Hi, I'm Palden. I started engineering only two years ago, and since then I've won two hackathons — including one of the largest hardware hackathons in the world. I've served as the electrical lead for my school's Mars Rover club, worked as a machine-learning research assistant in brain-computer interfaces, and grown a following of over 300,000 in the past year.
How did I do it? Honestly, I've been in catch-up mode for the past two years. I started late, and I got tired of getting mogged all the time — whether in school by my cracked friends, or online, where every time I opened LinkedIn I'd see some MIT engineer building something insane or landing an internship at SpaceX.
A lot of people look at these cracked people and think, "They probably grew up in a STEM household," or "They're lucky they started early." I looked at it differently.

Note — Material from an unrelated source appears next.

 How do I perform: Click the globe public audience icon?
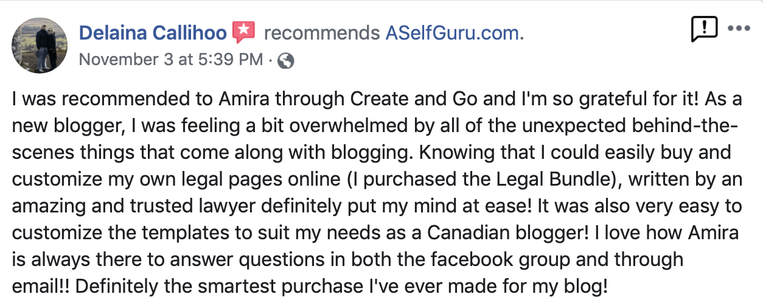coord(285,60)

I thought, "Okay, they're smart, and they have the advantage of starting early. But I have AI on my side. If I work hard enough, I can use AI to shorten my learning curve and eventually catch up."
So for the past two years I've taken only one real weekend off, and that was to celebrate my cousin graduating. Most of my weekend nights went into studying, building projects, or growing my engineering pages — which, if you've followed me for a while, you've probably seen on my Instagram. And BTW, this isn't a flex — it's just what I felt I had to do to catch up.

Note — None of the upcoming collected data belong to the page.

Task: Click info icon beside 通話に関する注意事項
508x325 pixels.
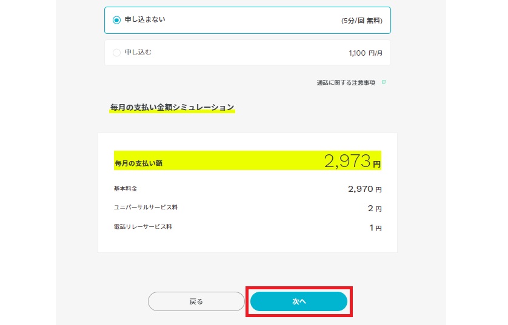Action: coord(384,82)
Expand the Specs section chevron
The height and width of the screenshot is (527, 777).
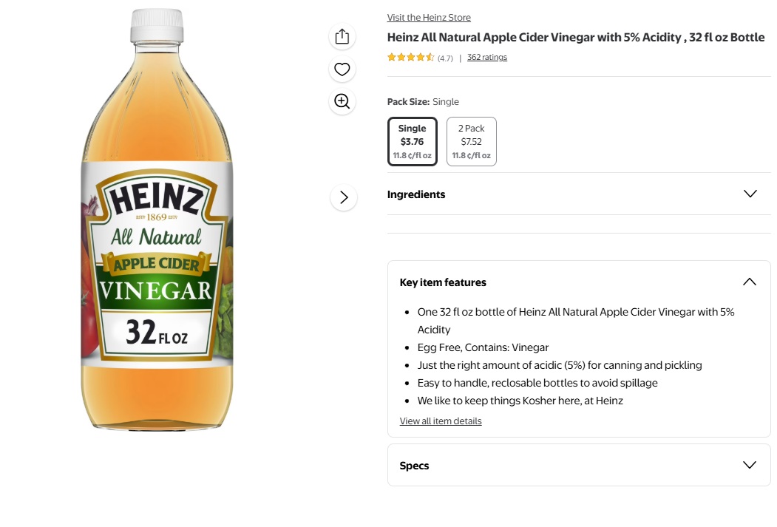tap(749, 465)
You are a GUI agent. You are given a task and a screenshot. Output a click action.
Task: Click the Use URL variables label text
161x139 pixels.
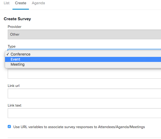[x=79, y=127]
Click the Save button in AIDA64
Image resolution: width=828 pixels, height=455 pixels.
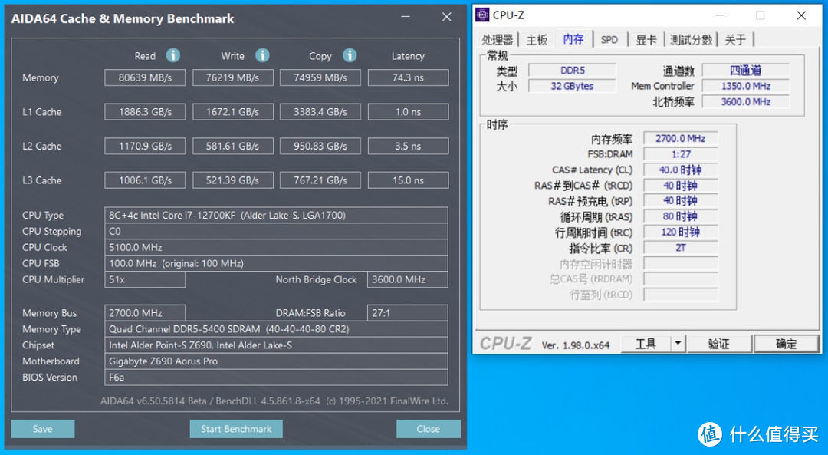point(42,428)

Anyway, now I feel like I've somewhat caught up — or at least I'm not as far behind as I used to think. So I built this page to share the resources, lessons, personal thoughts, and open-source projects that helped me level up. My goal is simple: help you shorten your learning curve, avoid some of the mistakes I made, and catch up faster too.
I hope this page helps. And I hope you use engineering to help humanity solve its greatest problems!